On Thu, Jul 31, 2008 at 11:10 PM, Daniel Friesen <dan_the_man(a)telus.net> wrote:
We're escaping for content, not escaping for
attributes (attribute
escaping should be handled by different code). So does anyone remember
the parameters of htmlspecialchars?
http://ca.php.net/htmlspecialchars
string **htmlspecialchars** ( string $string [, int $quote_style [,
string $charset [, bool $double_encode ]]] )
($charset since 4.1.0; $double_encode since 5.2.3)
You know that you can use:
$text = htmlspecialchars( $text, ENT_NOQUOTES );
And the quotes won't be encoded.
Yes, but something like
html > body { color: red; }
will still break. You miss the point, I think. *Nothing* should be
encoded inside <script> or <style>, if you want to remain compatible
with HTML.
Though personally... When I make a sanitizer I go for
what it's meant to
do. Thing like my cleanHtml are meant to make things safe, not escaping
of things.
They're meant to make things not just safe but valid. This requires
escaping everything that has a special meaning.
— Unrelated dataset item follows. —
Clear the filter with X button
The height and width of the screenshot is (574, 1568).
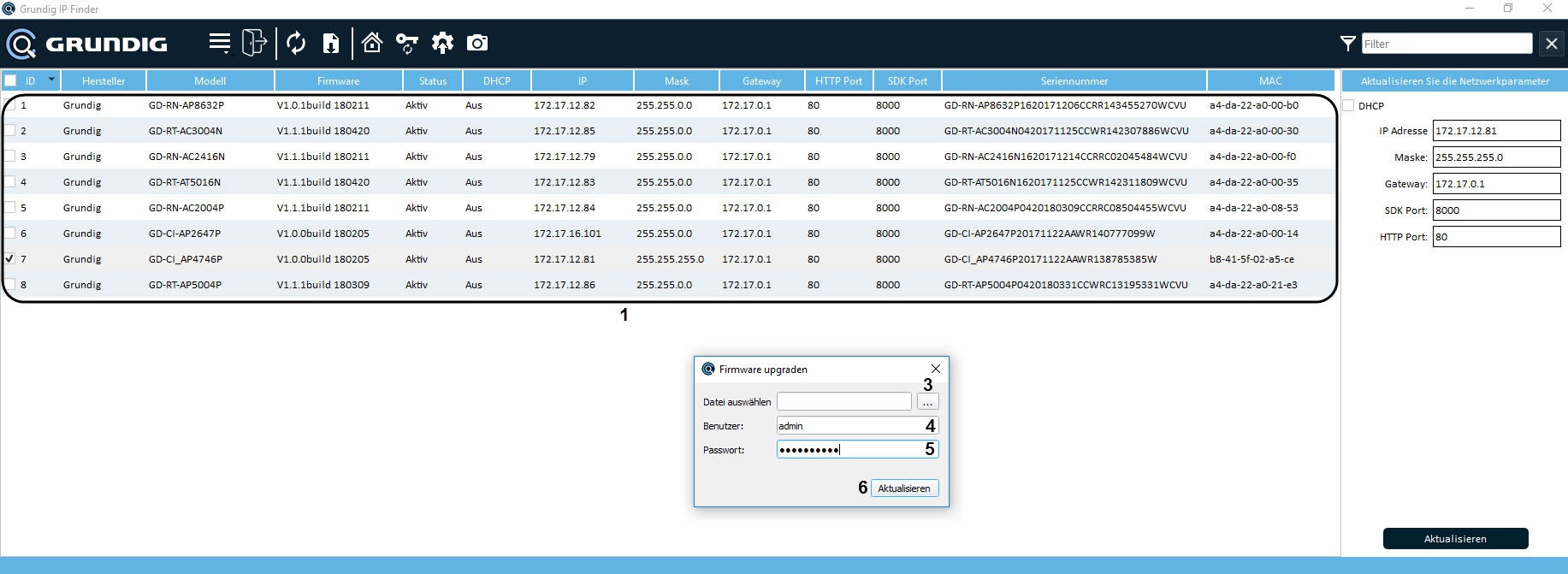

So on that, my sanitizers only convert < and >
into < and > they
don't do any other encoding, and they don't double encode the entities
for <>. Cause the point is to make the syntax so that it won't be
considered evil html. And only <> needs to be escaped for that purpose.
Quotes also need to be escaped if there's any possibility you'd be in
an attribute. And & must always be escaped for normal HTML output if
you want to ensure validity, which we do.